Inquiring about the potential issues of score and map position offsets caused by the camera position not being at the center of the BEV.

Question

Closed this issue a month ago · 1 comments

Hello, this is a very practical piece of work. I have some questions regarding the source code that I would like to consult:

In conv2d_fft_batchwise, the kernel_padded is padded in the bottom-right corner to match the signal size. I am somewhat unclear on why the padding is done in the bottom-right corner.
My understanding is that conv2d_fft_batchwise is for acceleration, and it actually corresponds to convolution in the time domain. The convolution results obtain a score that represents the similarity between the center of the kernel and each position on the map.
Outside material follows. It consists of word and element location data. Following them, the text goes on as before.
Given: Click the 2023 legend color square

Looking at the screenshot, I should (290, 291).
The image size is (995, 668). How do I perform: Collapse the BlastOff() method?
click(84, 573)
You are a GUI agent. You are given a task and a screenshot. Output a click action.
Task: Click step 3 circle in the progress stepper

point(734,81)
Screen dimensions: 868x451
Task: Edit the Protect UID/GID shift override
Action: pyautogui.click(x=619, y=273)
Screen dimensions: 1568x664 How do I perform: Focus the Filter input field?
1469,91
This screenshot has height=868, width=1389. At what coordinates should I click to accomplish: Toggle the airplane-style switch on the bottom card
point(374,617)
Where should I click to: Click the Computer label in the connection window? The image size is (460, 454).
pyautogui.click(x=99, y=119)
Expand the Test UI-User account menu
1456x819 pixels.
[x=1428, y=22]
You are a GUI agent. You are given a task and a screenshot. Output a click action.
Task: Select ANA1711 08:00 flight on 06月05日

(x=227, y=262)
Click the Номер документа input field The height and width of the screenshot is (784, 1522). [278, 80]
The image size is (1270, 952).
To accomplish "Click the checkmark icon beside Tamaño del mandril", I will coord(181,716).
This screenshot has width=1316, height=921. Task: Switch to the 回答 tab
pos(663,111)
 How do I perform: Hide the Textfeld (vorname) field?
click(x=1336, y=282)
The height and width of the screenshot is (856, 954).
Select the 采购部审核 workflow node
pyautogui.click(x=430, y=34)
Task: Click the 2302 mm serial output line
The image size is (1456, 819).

However, for the Bird's Eye View (BEV) used as the kernel, the camera position should be at the very bottom center of the BEV, not at the center of the kernel. This indicates that the score does not directly correspond to the map's position but is offset by a translation quantity. This translation becomes more complex when rotating the kernel. The mapping between score and map in the loss and inference does not consider this translation quantity. I wonder if the network is expected to cover this translation through learning, and if so, will this increase the difficulty of learning? Thank you very much.

Answer 1 · 2024-05-15T06:25:17.000Z

In the TemplateSampler, I noticed that the rotation center was set to the very bottom center of the BEV. The code is fine; I misunderstood initially.